Recently, the Rain system experienced a couple of system outages that affected our entire client base.
In a letter to all of our clients, our founder and CEO, Sean Roylance said the following:
"Here at Rain, reliability and transparency are of the utmost importance. We are taking this unfortunate occurrence very seriously, and will do everything in our power to provide an improved user experience in the months to come. Again, we apologize for the disruptions that were caused, and we truly appreciate your patience and understanding."
We would like to go into more depth about changes we are making to our processes and infrastructure to help ensure maximum up-time and minimal disruptions.
Understanding Down Time
The truth is, every online entity, no matter the size or capability, experiences down time. Every company tries to minimize this in various ways, but it is a sad inevitability of utilizing a system that is entirely online.

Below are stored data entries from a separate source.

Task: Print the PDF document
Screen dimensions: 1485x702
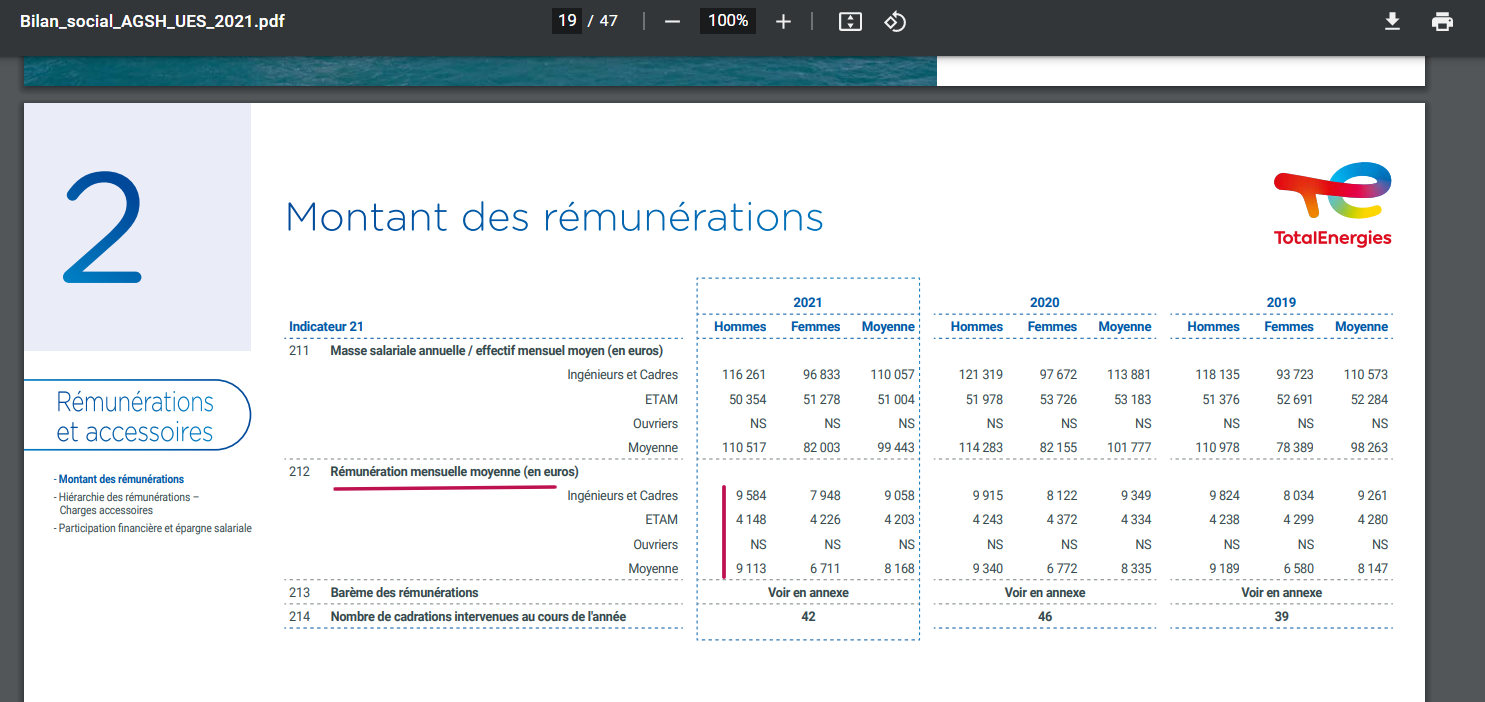Action: (x=1442, y=21)
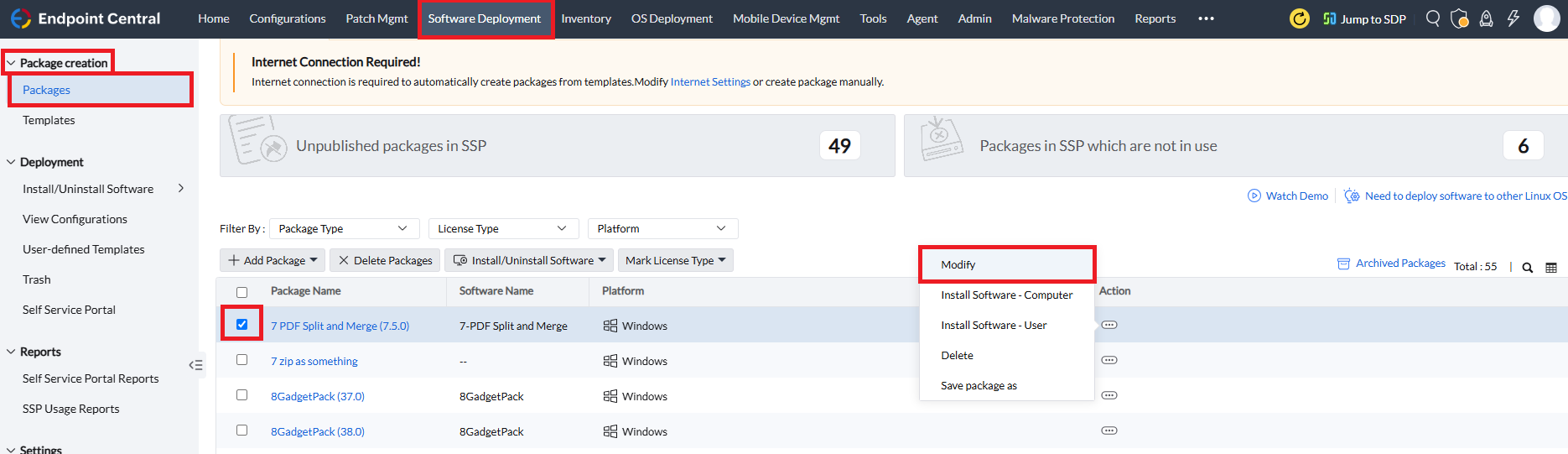1568x454 pixels.
Task: Open the Internet Settings link
Action: click(710, 81)
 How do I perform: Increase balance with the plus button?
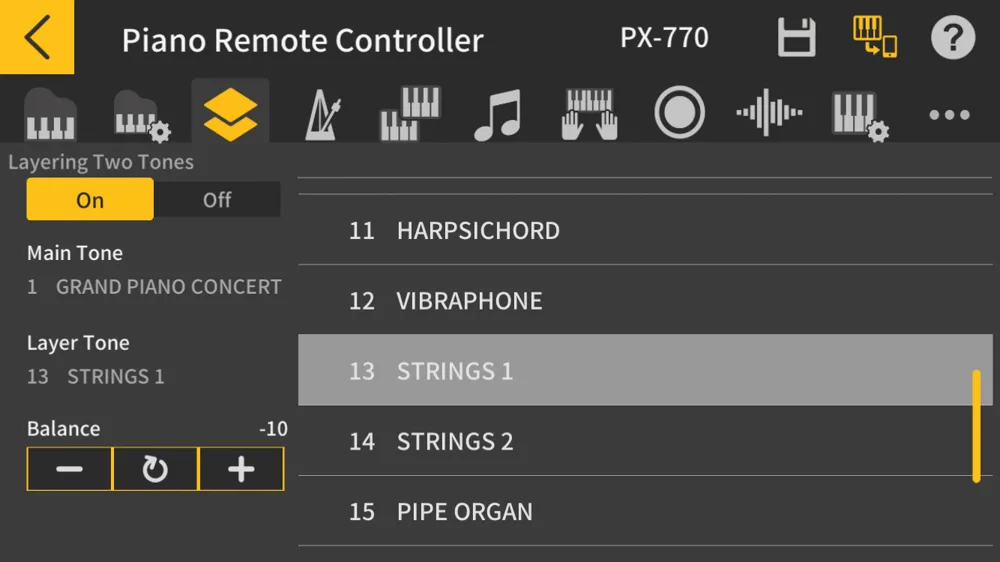click(x=241, y=469)
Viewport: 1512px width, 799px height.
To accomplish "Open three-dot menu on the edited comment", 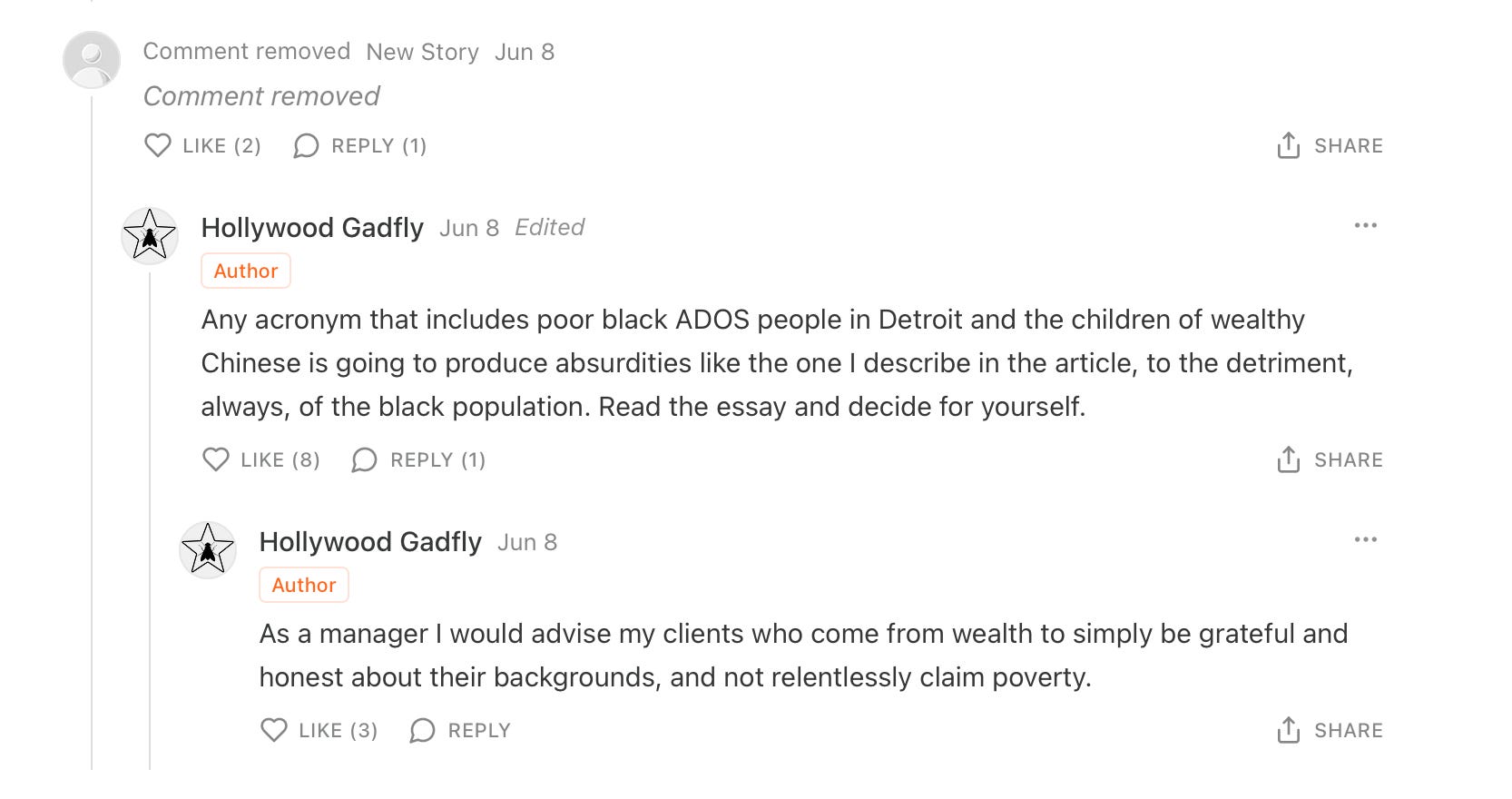I will (x=1365, y=225).
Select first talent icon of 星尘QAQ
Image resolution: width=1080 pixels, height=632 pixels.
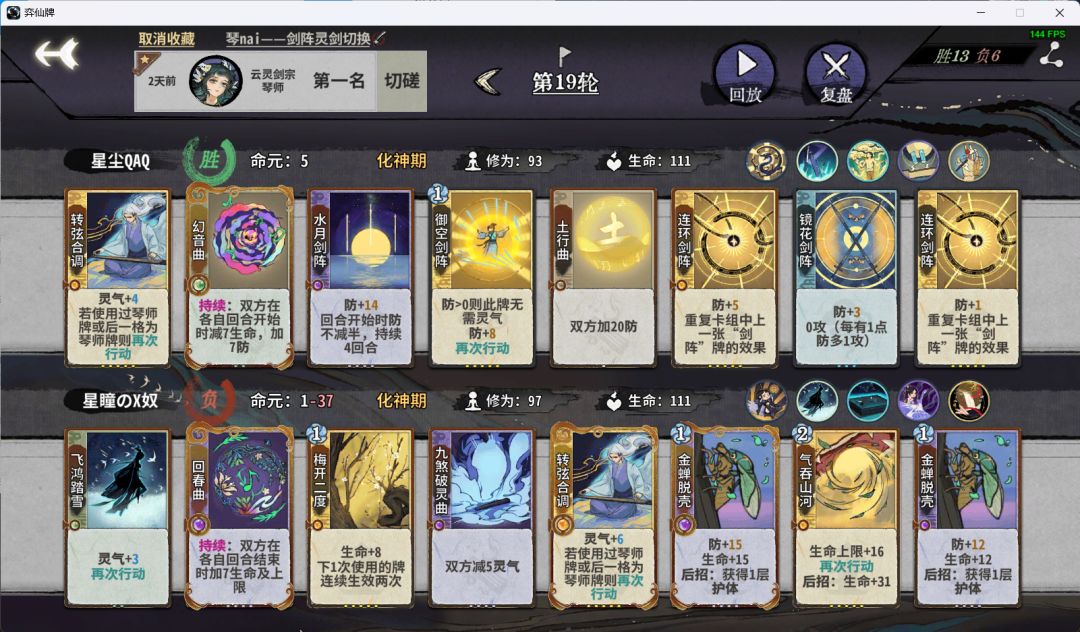point(767,161)
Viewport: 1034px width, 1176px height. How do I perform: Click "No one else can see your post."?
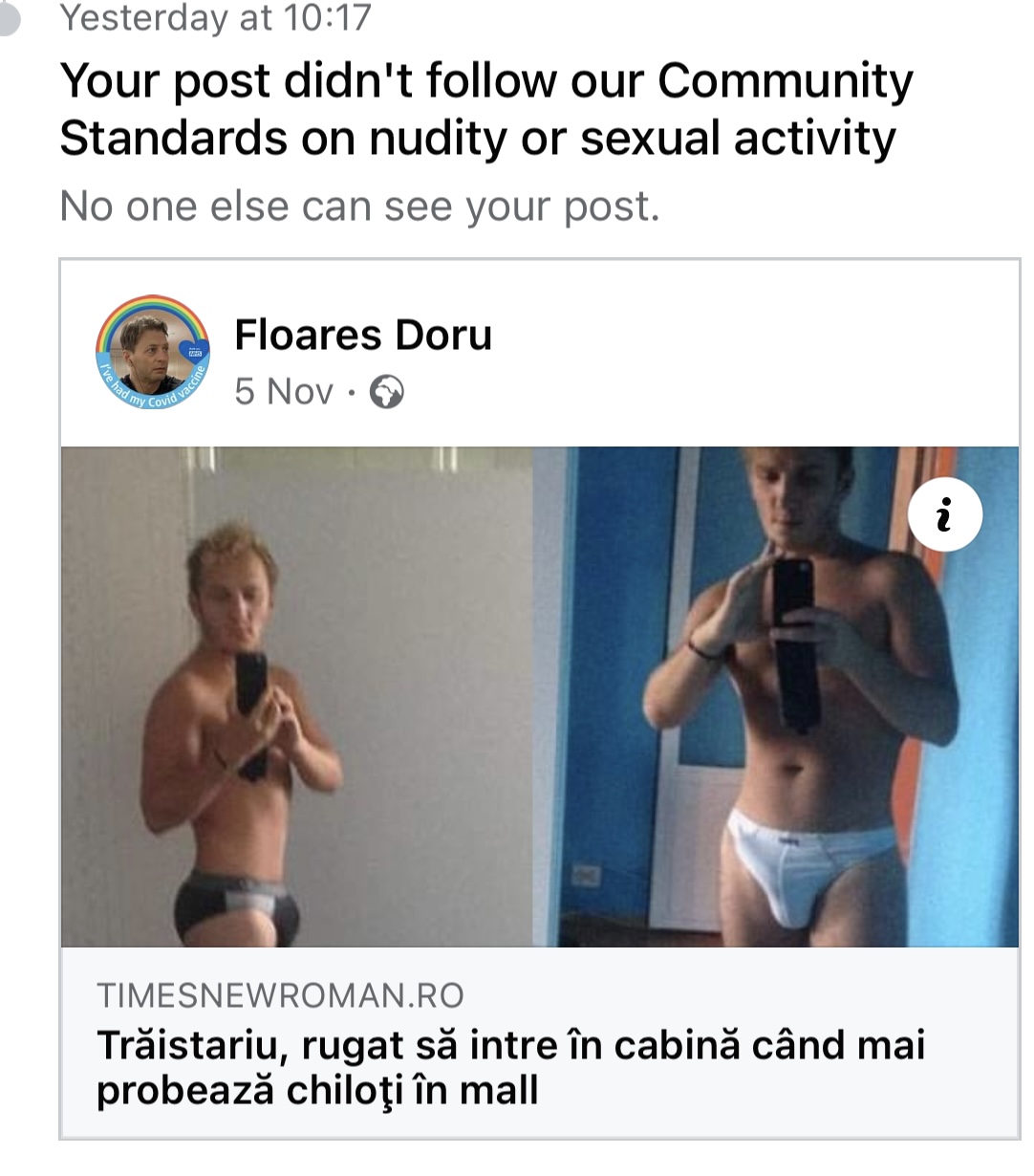359,206

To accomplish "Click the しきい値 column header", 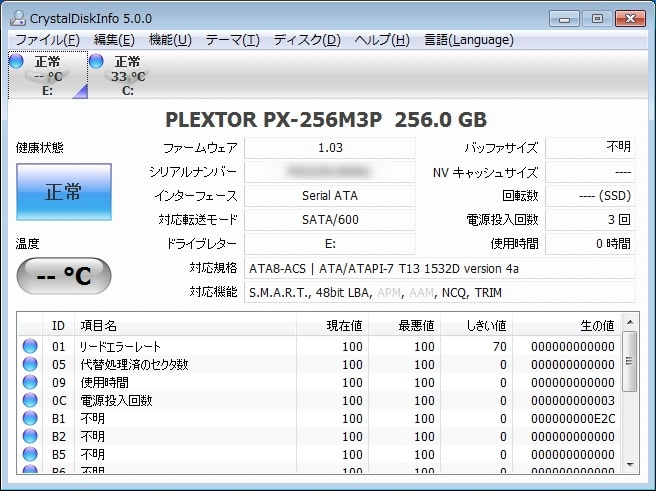I will [x=487, y=325].
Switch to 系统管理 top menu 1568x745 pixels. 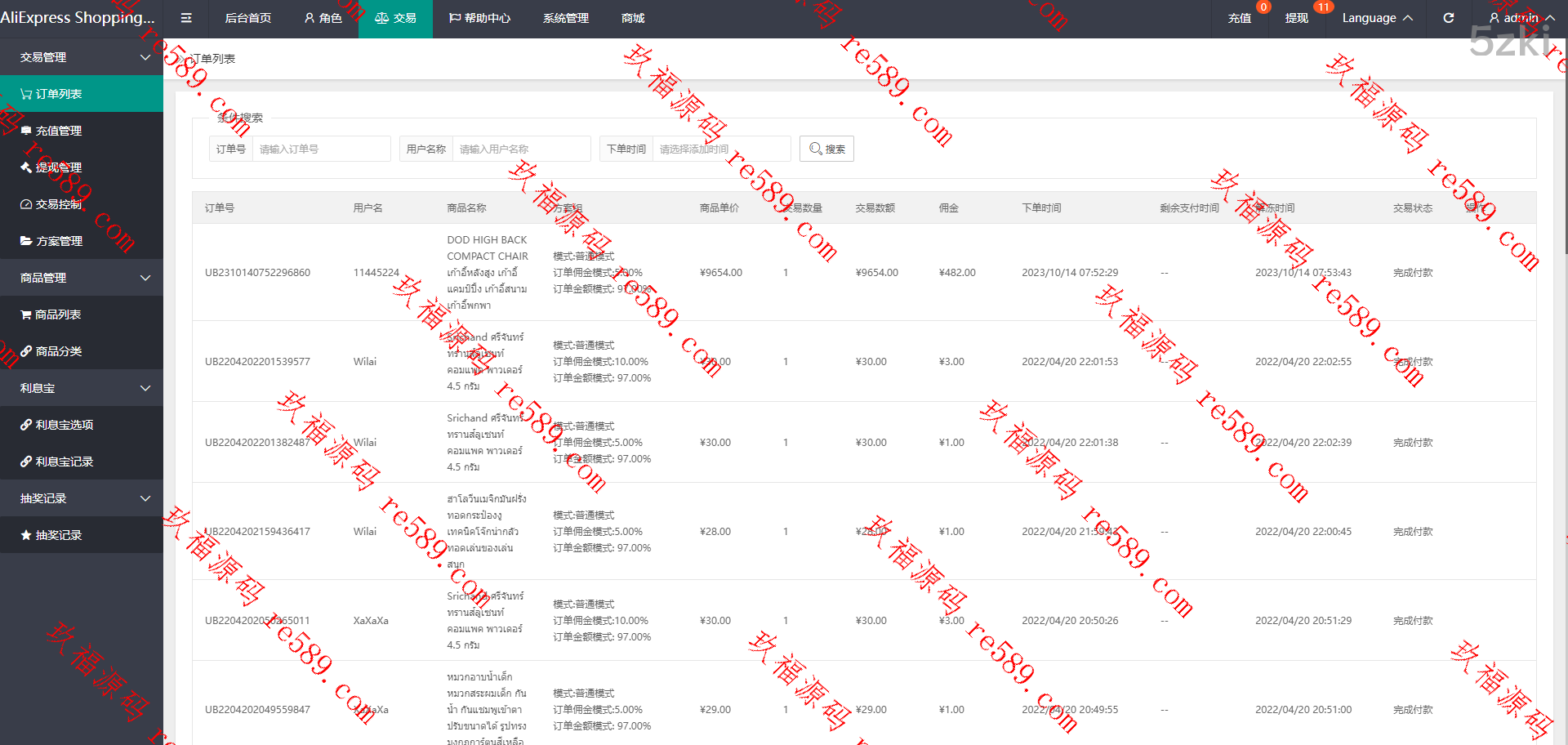[x=565, y=18]
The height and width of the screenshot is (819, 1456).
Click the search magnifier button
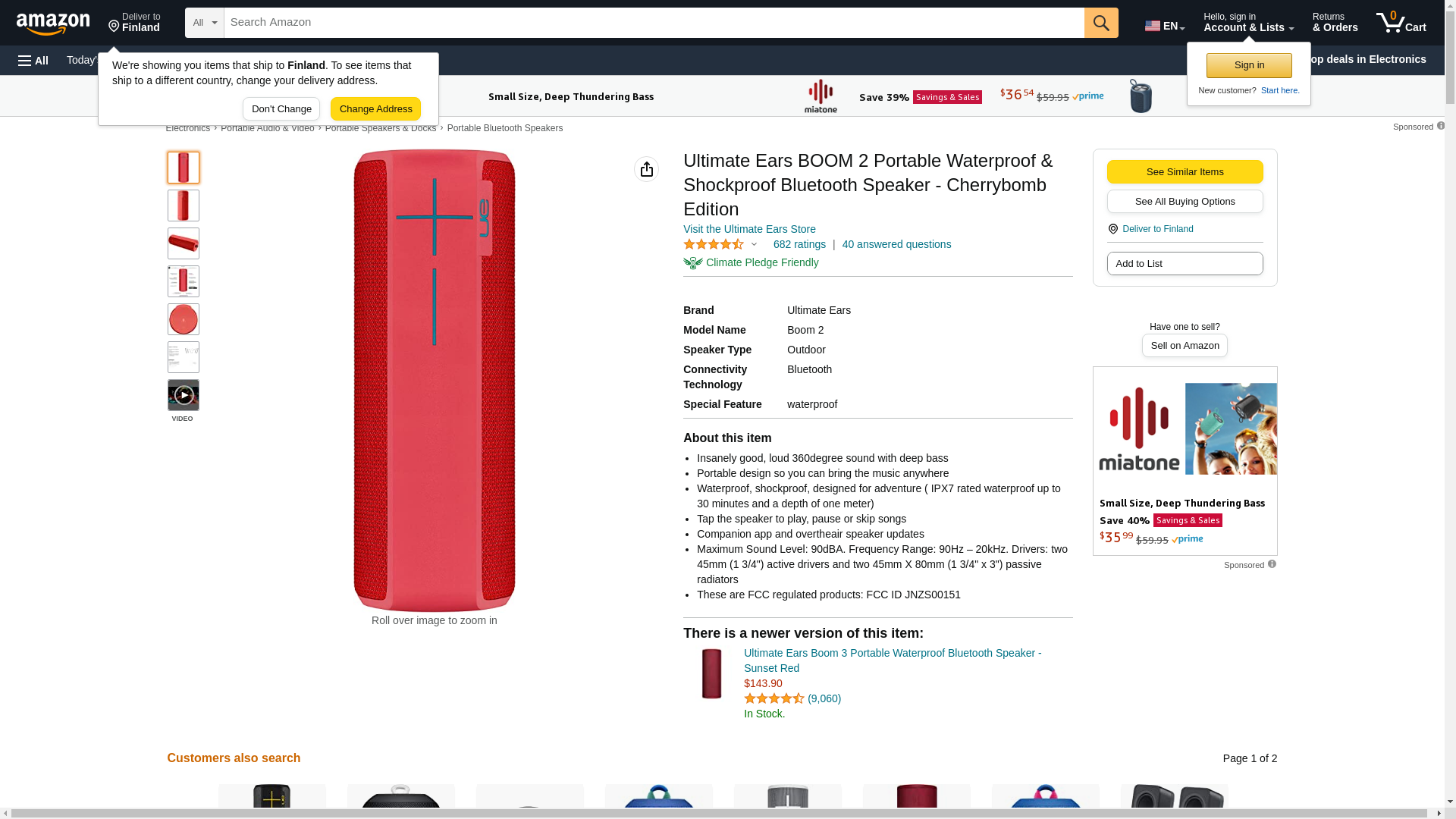click(x=1101, y=23)
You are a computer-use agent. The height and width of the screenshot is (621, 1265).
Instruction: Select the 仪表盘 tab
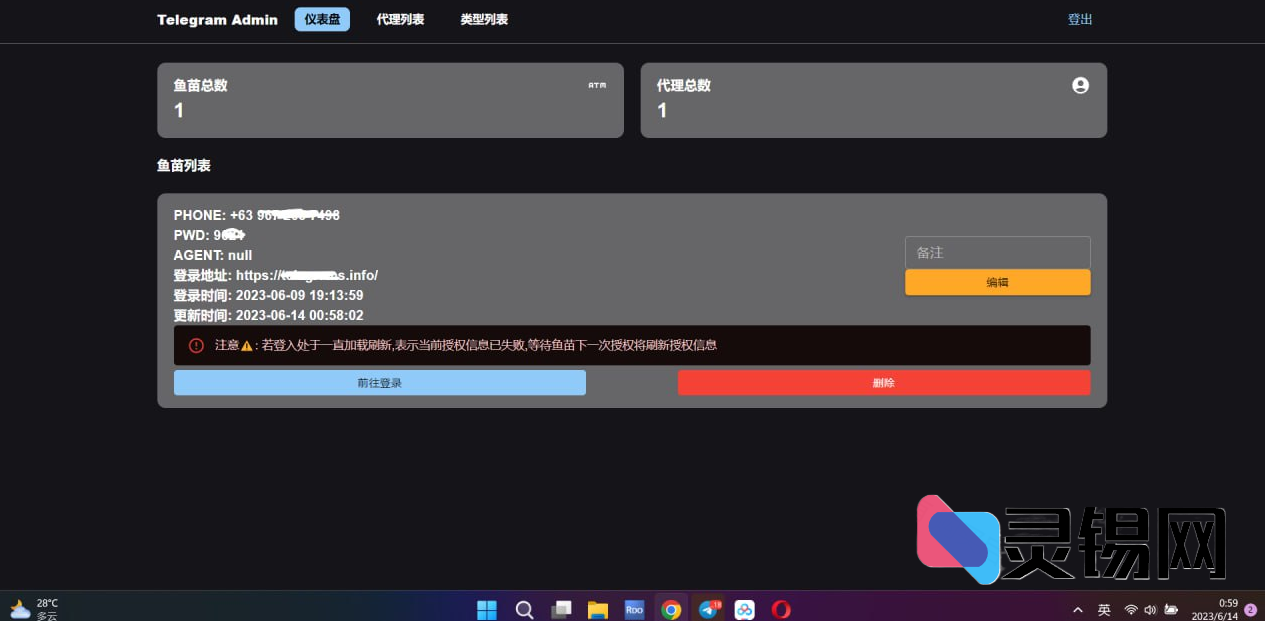coord(321,19)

Down time can be caused by several factors, but usually results from one or more of the following:
- Human Error - Even the most brilliant system administrator or web developer is only human, and may make a mistake of some kind that can cause a system outage.
- Equipment Failure - We use the Amazon AWS, a premiere hosting service used by a significant portion of internet entities, some of the biggest in the world. And while the system has multiple redundant copies that eliminate the possibility of an individual server failure taking the system down, issues that affect the entirety of AWS do have the potential to do so.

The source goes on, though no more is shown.